PROMPT >> Go through the records below from the first line and print each one exactly, stopping after the line that contains "Given: Open the Before work status dropdown". Do not print pictures or anything past that line.

Source data

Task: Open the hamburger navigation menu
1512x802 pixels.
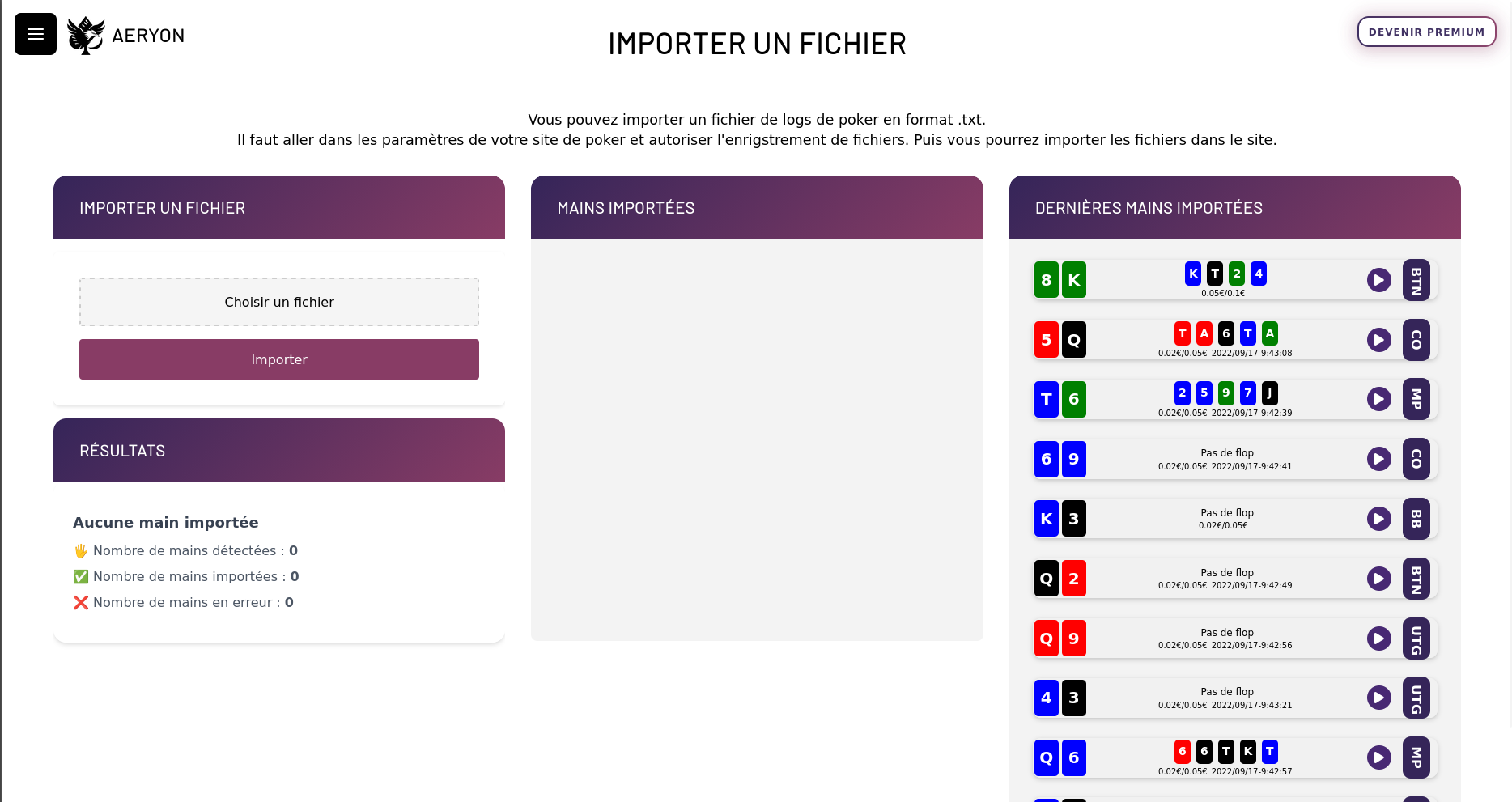Action: pos(35,33)
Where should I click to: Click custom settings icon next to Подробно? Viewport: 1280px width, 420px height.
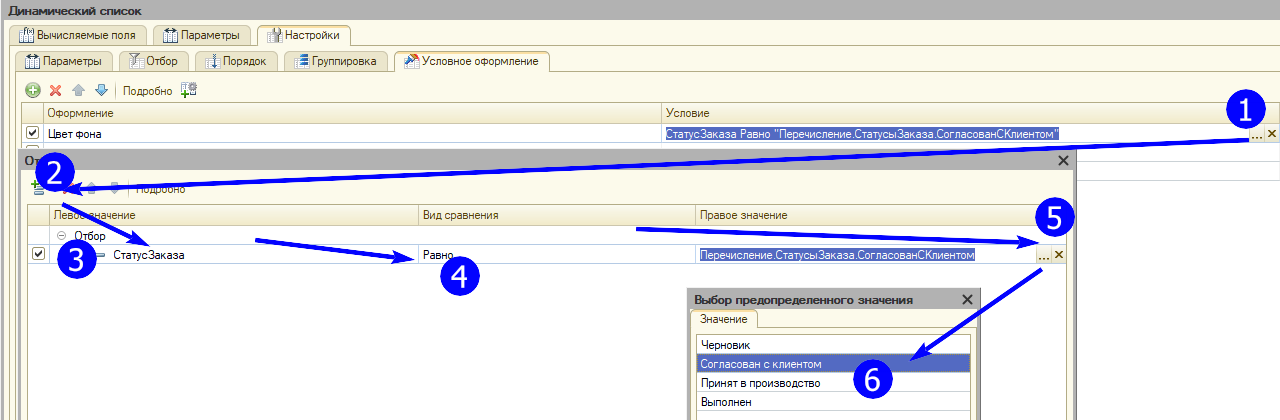189,90
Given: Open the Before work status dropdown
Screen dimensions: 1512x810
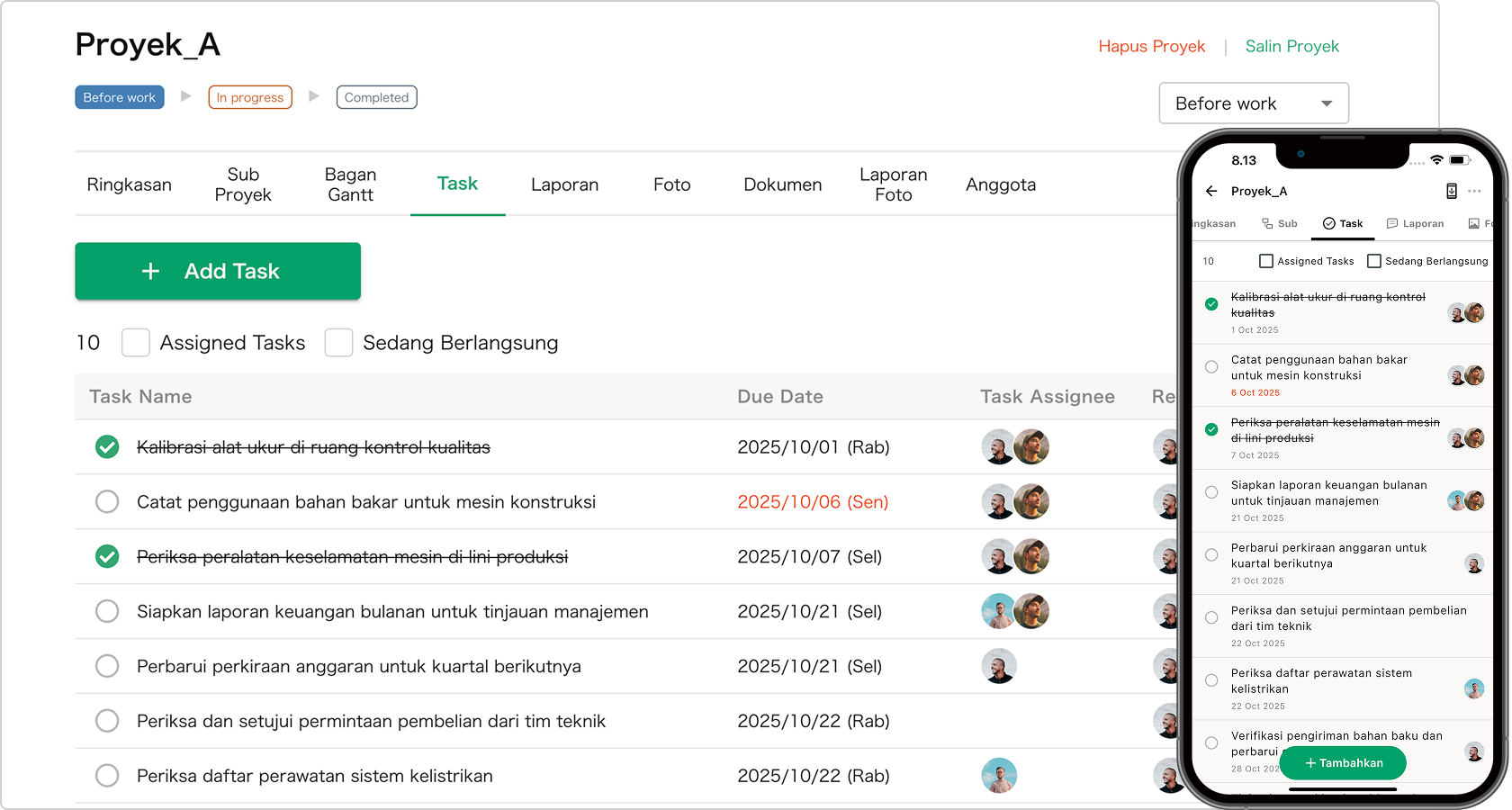Looking at the screenshot, I should pyautogui.click(x=1253, y=104).
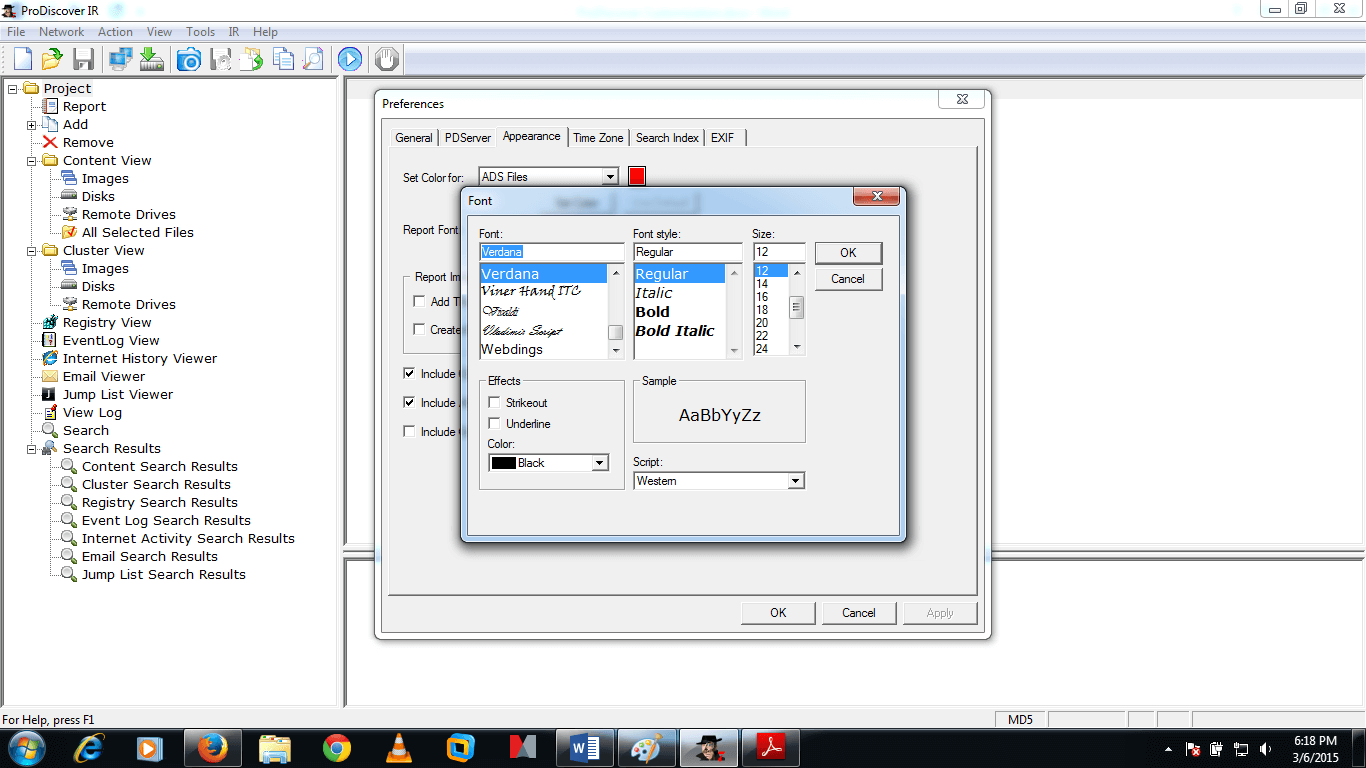Image resolution: width=1366 pixels, height=768 pixels.
Task: Click the stop-hand icon on the toolbar
Action: (386, 58)
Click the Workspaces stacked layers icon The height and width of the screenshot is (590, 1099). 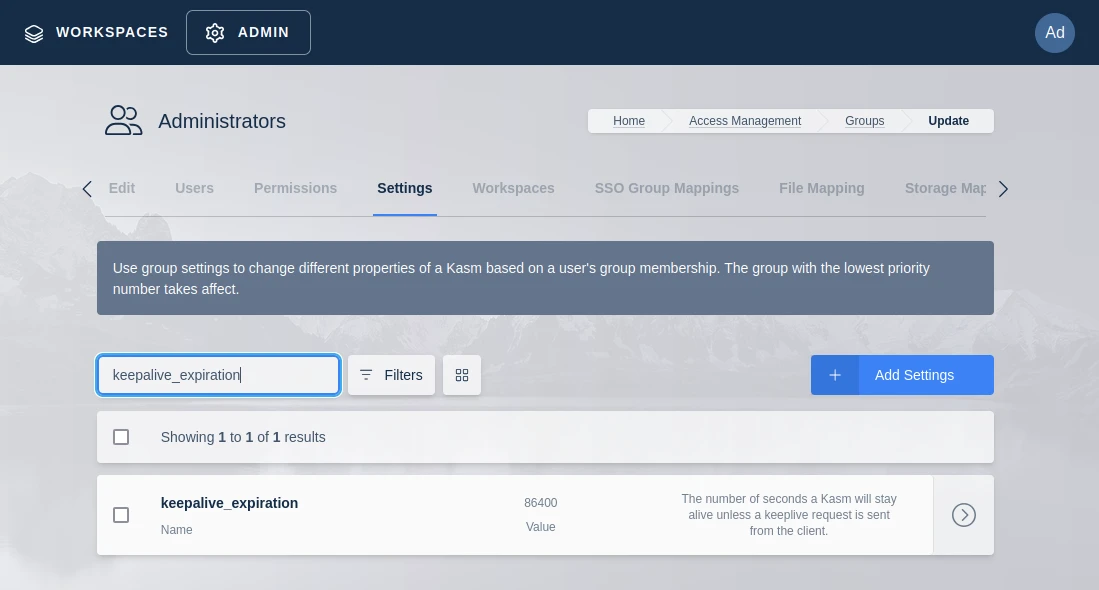(34, 33)
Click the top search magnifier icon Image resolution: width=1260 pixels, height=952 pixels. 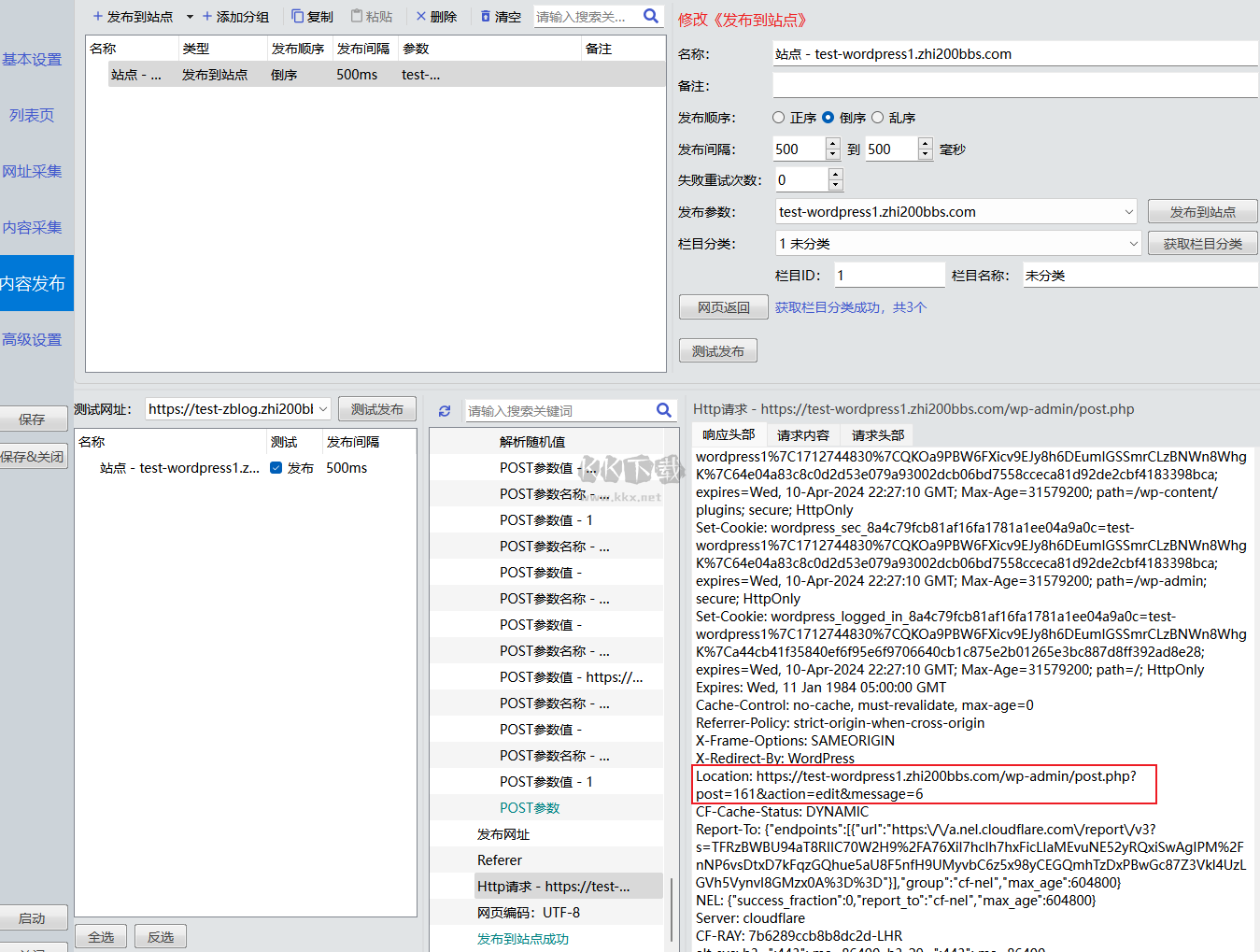(651, 16)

RESPONSE >>
Task: Open the hamburger navigation menu
1512x802 pixels.
Action: pos(35,33)
Where should I click to: Click custom settings icon next to Подробно? Viewport: 1280px width, 420px height.
189,90
Given: Open the Before work status dropdown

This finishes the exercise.